This tool checks if a set of deliberately distributed containers and objects
are currently in their proper places within the cluster. For instance, a common
deployment has three replicas of each object. The health of that object can be
measured by checking if each replica is in its proper place. If only 2 of the 3
is in place the object's health can be said to be at 66.66%, where 100% would
be perfect. A single object's health, especially an older object, usually
reflects the health of that entire partition the object is in. If you make
enough objects on a distinct percentage of the partitions in the cluster,you
get a good estimate of the overall cluster health.

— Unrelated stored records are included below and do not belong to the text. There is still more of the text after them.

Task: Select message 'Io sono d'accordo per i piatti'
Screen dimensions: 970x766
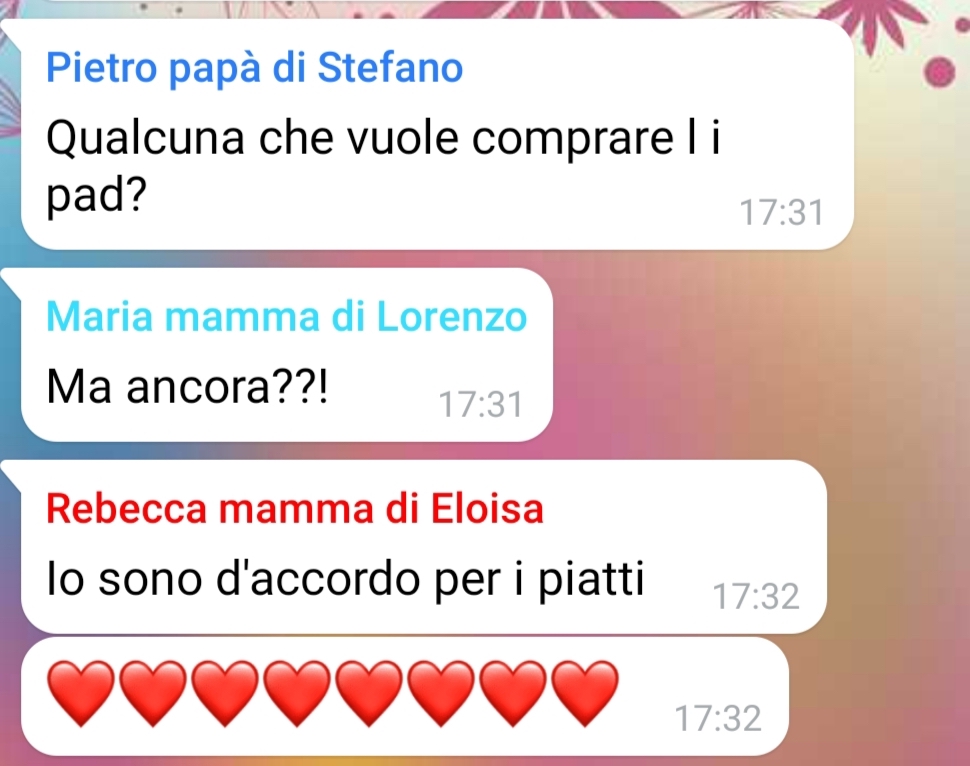Action: (345, 580)
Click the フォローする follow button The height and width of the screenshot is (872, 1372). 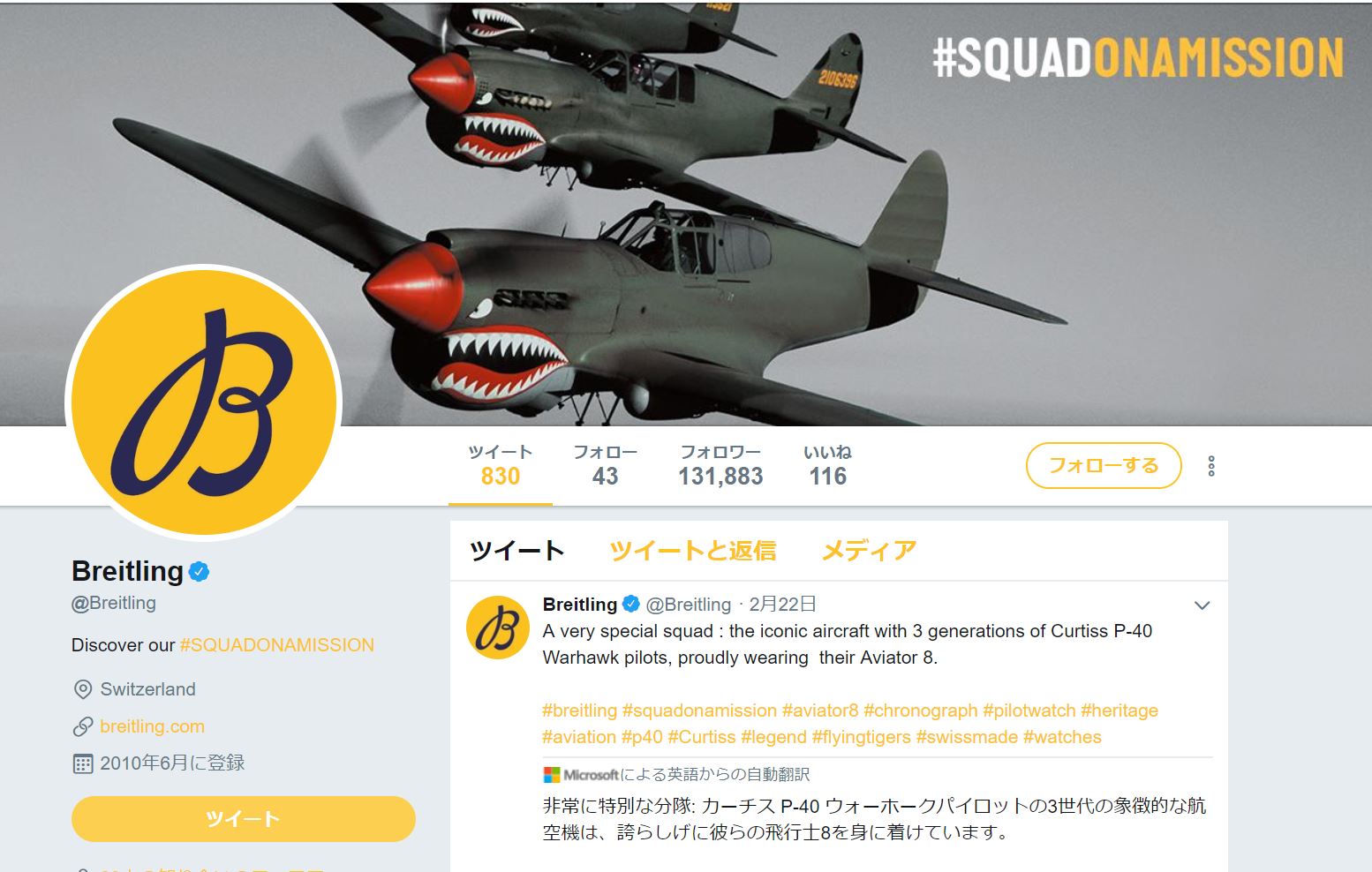click(x=1104, y=465)
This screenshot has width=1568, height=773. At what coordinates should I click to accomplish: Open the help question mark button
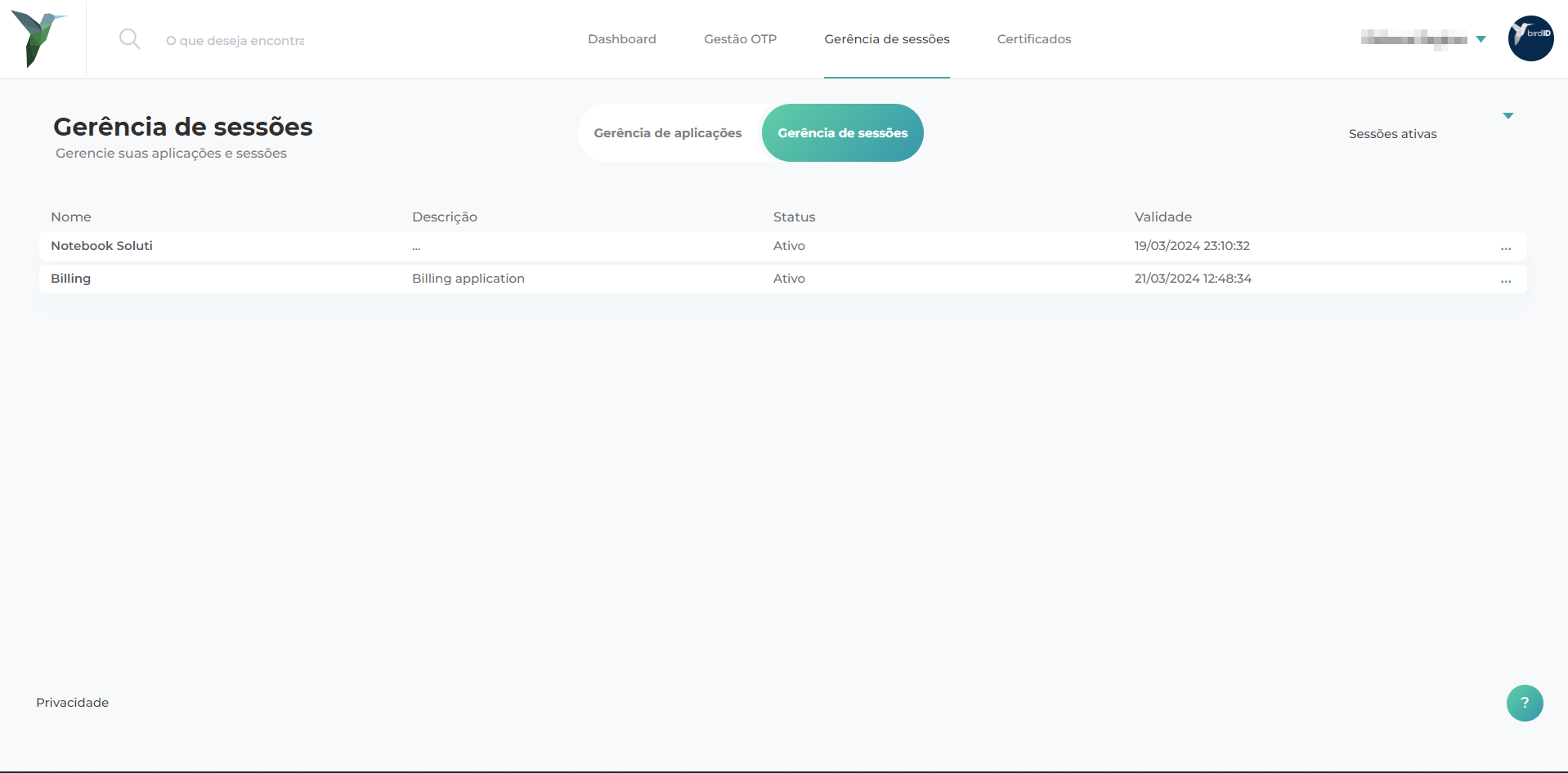1524,703
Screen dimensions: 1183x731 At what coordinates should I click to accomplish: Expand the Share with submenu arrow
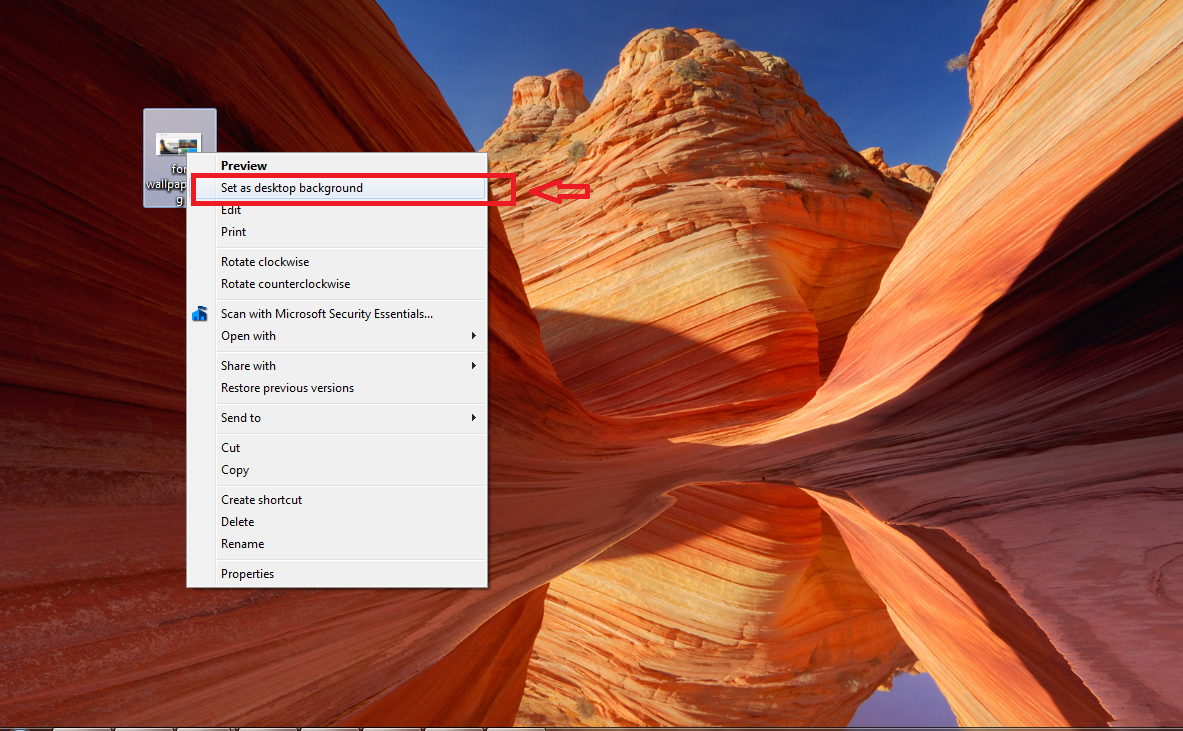(474, 366)
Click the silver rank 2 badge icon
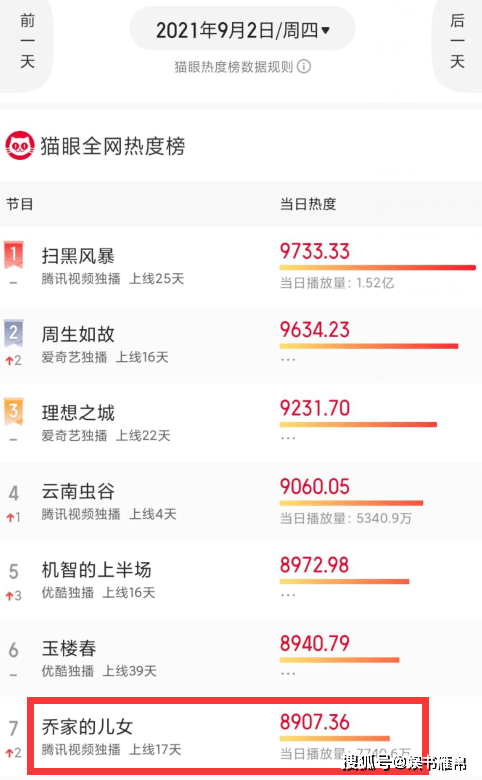Screen dimensions: 482x780 coord(14,333)
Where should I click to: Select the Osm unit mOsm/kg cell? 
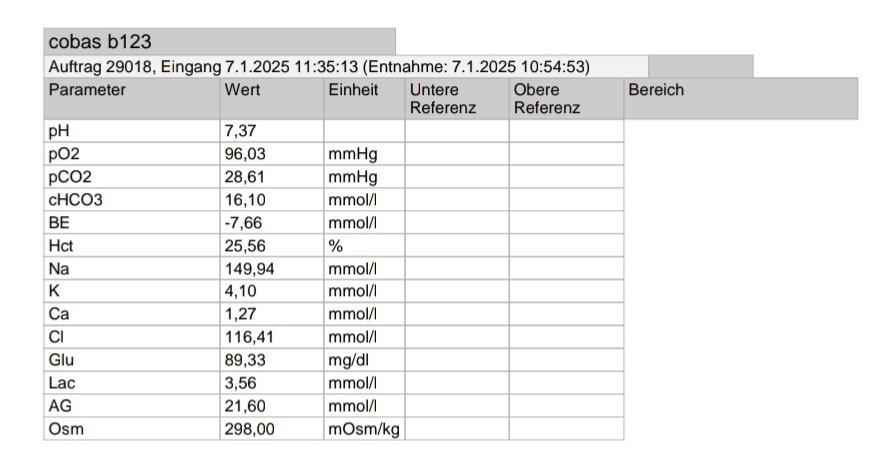tap(364, 429)
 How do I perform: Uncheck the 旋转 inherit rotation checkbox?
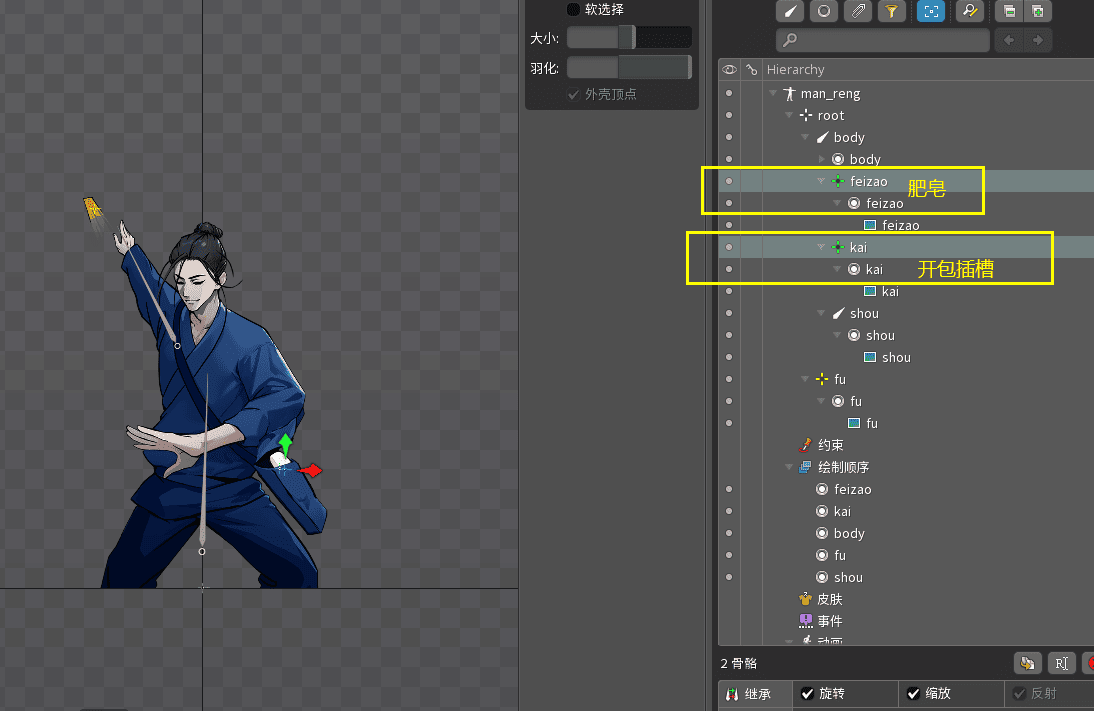(808, 694)
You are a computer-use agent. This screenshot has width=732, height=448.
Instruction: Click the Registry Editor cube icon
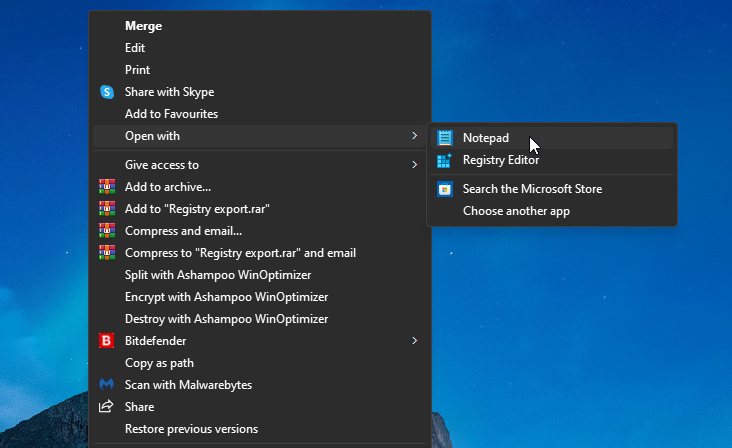pos(445,160)
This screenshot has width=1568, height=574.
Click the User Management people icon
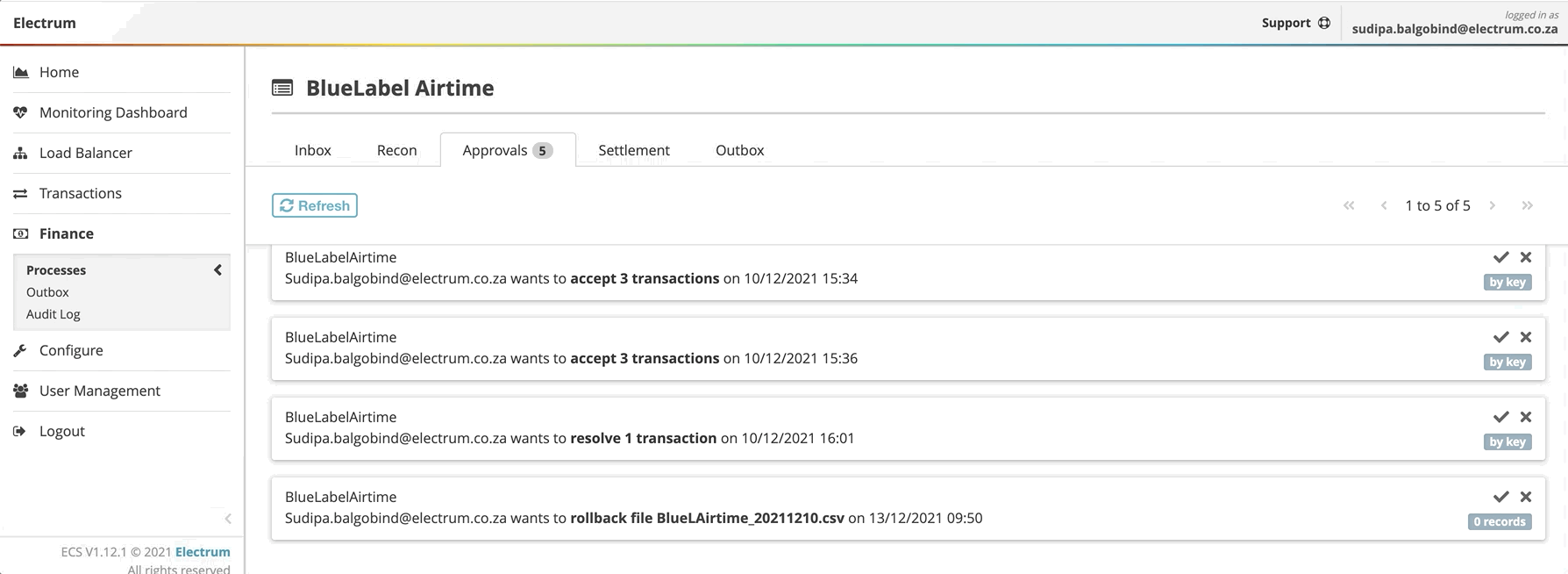pos(20,391)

In practice, about 1% partition coverage seems to balance well between accuracy
and the amount of time it takes to gather results. To provide this health
value, you must create an account solely for this usage. Next, you must place
the containers and objects throughout the system so that they are on distinct
partitions. Use the ``swift-dispersion-populate`` tool to create random
container and object names until they fall on distinct partitions.
Last, and repeatedly for the life of the cluster, you must run the
``swift-dispersion-report`` tool to check the health of each container and
object.
These tools must have direct access to the entire cluster and ring files.
Installing them on a proxy server suffices.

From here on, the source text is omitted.